====== SOURCE RECORDS
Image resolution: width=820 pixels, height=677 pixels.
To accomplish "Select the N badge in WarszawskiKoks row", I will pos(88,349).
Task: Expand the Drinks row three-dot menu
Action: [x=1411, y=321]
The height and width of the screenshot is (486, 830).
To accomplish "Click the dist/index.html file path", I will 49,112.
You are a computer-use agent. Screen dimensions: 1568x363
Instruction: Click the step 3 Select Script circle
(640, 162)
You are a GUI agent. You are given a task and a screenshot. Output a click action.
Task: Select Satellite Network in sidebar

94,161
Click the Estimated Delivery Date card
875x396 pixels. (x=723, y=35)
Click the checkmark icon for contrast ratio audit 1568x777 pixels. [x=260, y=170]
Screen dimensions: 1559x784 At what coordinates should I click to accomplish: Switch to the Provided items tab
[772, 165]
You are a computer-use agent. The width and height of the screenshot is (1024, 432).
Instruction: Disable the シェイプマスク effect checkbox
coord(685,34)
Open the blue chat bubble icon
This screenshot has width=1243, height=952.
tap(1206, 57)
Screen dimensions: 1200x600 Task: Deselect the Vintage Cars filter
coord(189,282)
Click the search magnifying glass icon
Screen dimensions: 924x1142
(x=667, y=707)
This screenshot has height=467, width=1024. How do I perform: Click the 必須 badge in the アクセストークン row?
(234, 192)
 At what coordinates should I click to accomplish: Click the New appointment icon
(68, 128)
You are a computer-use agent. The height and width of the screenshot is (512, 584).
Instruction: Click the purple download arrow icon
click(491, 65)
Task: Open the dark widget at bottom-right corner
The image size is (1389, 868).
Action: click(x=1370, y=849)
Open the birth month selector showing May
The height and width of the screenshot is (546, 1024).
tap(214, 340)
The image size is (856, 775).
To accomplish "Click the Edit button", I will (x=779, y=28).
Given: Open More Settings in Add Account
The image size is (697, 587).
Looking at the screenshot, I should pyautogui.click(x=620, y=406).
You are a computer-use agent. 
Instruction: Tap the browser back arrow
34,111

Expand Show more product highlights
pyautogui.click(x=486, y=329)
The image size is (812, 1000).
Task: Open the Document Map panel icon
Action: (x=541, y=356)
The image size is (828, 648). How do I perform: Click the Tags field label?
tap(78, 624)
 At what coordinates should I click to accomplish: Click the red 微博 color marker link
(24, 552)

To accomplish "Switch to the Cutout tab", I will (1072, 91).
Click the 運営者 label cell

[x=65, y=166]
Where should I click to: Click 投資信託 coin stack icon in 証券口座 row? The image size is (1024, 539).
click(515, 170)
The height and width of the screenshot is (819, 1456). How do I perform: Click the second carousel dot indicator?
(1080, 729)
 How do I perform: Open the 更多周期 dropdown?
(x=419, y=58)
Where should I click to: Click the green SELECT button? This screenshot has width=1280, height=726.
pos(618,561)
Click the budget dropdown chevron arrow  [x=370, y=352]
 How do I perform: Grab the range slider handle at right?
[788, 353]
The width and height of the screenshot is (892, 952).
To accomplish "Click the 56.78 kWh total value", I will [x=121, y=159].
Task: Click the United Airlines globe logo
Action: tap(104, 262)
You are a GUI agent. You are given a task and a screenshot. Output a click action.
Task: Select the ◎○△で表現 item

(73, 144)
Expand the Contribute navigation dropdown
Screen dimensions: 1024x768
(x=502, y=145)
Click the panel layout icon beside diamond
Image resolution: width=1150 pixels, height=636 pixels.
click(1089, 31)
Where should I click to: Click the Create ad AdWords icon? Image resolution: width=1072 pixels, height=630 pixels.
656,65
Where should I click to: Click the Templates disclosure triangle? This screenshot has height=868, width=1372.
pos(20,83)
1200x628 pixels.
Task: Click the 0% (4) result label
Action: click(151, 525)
============
### WHAT IS BEING ASKED
Output the complete set of records word for word.

### SOLUTION TO THIS TASK
Image resolution: width=820 pixels, height=677 pixels.
To accomplish "Select the N badge in WarszawskiKoks row", I will pos(88,349).
Task: Expand the Drinks row three-dot menu
Action: [x=1411, y=321]
The height and width of the screenshot is (486, 830).
To accomplish "Click the dist/index.html file path", I will 49,112.
You are a computer-use agent. Screen dimensions: 1568x363
Instruction: Click the step 3 Select Script circle
(640, 162)
You are a GUI agent. You are given a task and a screenshot. Output a click action.
Task: Select Satellite Network in sidebar

94,161
Click the Estimated Delivery Date card
875x396 pixels. (x=723, y=35)
Click the checkmark icon for contrast ratio audit 1568x777 pixels. [x=260, y=170]
Screen dimensions: 1559x784 At what coordinates should I click to accomplish: Switch to the Provided items tab
[772, 165]
You are a computer-use agent. The width and height of the screenshot is (1024, 432).
Instruction: Disable the シェイプマスク effect checkbox
coord(685,34)
Open the blue chat bubble icon
This screenshot has width=1243, height=952.
tap(1206, 57)
Screen dimensions: 1200x600 Task: Deselect the Vintage Cars filter
coord(189,282)
Click the search magnifying glass icon
Screen dimensions: 924x1142
(x=667, y=707)
This screenshot has height=467, width=1024. How do I perform: Click the 必須 badge in the アクセストークン row?
(234, 192)
 At what coordinates should I click to accomplish: Click the New appointment icon
(68, 128)
You are a computer-use agent. The height and width of the screenshot is (512, 584).
Instruction: Click the purple download arrow icon
click(491, 65)
Task: Open the dark widget at bottom-right corner
The image size is (1389, 868).
Action: click(x=1370, y=849)
Open the birth month selector showing May
The height and width of the screenshot is (546, 1024).
tap(214, 340)
The image size is (856, 775).
To accomplish "Click the Edit button", I will (x=779, y=28).
Given: Open More Settings in Add Account
The image size is (697, 587).
Looking at the screenshot, I should pyautogui.click(x=620, y=406).
You are a computer-use agent. 
Instruction: Tap the browser back arrow
34,111

Expand Show more product highlights
pyautogui.click(x=486, y=329)
The image size is (812, 1000).
Task: Open the Document Map panel icon
Action: (x=541, y=356)
The image size is (828, 648). How do I perform: Click the Tags field label?
tap(78, 624)
 At what coordinates should I click to accomplish: Click the red 微博 color marker link
(24, 552)

To accomplish "Switch to the Cutout tab", I will (1072, 91).
Click the 運営者 label cell

[x=65, y=166]
Where should I click to: Click 投資信託 coin stack icon in 証券口座 row? The image size is (1024, 539).
click(515, 170)
The height and width of the screenshot is (819, 1456). How do I perform: Click the second carousel dot indicator?
(1080, 729)
 How do I perform: Open the 更多周期 dropdown?
(x=419, y=58)
Where should I click to: Click the green SELECT button? This screenshot has width=1280, height=726.
pos(618,561)
Click the budget dropdown chevron arrow  [x=370, y=352]
 How do I perform: Grab the range slider handle at right?
[788, 353]
The width and height of the screenshot is (892, 952).
To accomplish "Click the 56.78 kWh total value", I will [x=121, y=159].
Task: Click the United Airlines globe logo
Action: tap(104, 262)
You are a GUI agent. You are given a task and a screenshot. Output a click action.
Task: Select the ◎○△で表現 item

(73, 144)
Expand the Contribute navigation dropdown
Screen dimensions: 1024x768
(x=502, y=145)
Click the panel layout icon beside diamond
Image resolution: width=1150 pixels, height=636 pixels.
click(1089, 31)
Where should I click to: Click the Create ad AdWords icon? Image resolution: width=1072 pixels, height=630 pixels.
656,65
Where should I click to: Click the Templates disclosure triangle? This screenshot has height=868, width=1372.
pos(20,83)
1200x628 pixels.
Task: Click the 0% (4) result label
Action: click(151, 525)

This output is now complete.